### ASSIGNMENT
Find and copy each line of the records where the string "will" shows up.

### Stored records
----------

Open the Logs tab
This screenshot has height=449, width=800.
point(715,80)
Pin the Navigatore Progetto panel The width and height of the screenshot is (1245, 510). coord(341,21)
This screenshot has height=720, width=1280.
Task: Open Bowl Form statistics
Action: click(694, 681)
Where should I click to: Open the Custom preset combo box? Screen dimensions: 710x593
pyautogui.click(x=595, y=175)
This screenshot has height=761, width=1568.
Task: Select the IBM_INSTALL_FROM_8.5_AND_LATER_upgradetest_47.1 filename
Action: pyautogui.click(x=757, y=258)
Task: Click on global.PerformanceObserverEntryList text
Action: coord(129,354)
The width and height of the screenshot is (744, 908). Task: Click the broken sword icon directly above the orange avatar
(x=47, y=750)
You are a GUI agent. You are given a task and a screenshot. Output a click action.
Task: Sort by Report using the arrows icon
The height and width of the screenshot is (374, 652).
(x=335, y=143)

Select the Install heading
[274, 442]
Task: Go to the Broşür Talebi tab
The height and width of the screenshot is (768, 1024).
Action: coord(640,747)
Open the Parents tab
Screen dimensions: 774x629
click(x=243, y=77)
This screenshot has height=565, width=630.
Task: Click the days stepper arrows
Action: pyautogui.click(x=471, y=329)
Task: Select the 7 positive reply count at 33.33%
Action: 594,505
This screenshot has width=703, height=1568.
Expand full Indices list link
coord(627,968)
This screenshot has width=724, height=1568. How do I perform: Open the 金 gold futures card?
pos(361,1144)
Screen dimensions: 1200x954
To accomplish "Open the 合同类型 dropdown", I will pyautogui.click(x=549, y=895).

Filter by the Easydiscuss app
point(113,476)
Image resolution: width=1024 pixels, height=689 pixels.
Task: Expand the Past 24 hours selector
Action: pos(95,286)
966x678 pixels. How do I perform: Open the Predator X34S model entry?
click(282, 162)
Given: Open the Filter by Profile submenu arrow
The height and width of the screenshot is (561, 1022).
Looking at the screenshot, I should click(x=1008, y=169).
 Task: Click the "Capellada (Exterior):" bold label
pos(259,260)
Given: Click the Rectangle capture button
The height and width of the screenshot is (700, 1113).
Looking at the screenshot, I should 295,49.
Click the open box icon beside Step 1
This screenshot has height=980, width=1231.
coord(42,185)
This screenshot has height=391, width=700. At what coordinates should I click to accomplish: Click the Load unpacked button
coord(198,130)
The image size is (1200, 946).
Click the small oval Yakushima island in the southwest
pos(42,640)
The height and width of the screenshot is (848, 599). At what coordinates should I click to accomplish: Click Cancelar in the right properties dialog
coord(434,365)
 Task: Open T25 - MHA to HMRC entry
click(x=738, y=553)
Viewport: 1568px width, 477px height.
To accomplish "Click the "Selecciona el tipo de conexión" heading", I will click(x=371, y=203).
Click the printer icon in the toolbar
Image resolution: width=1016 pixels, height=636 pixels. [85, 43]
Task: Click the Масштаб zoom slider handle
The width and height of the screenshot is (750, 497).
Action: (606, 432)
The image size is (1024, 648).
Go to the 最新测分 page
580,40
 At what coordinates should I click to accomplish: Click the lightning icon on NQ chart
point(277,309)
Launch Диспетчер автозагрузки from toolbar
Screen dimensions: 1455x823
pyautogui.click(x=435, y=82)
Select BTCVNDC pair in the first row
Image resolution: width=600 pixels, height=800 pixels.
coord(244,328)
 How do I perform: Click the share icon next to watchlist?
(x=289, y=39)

----------

### EXPECTED OUTPUT
To accomplish "Open the 合同类型 dropdown", I will pyautogui.click(x=549, y=895).
To accomplish "Click the "Selecciona el tipo de conexión" heading", I will click(x=371, y=203).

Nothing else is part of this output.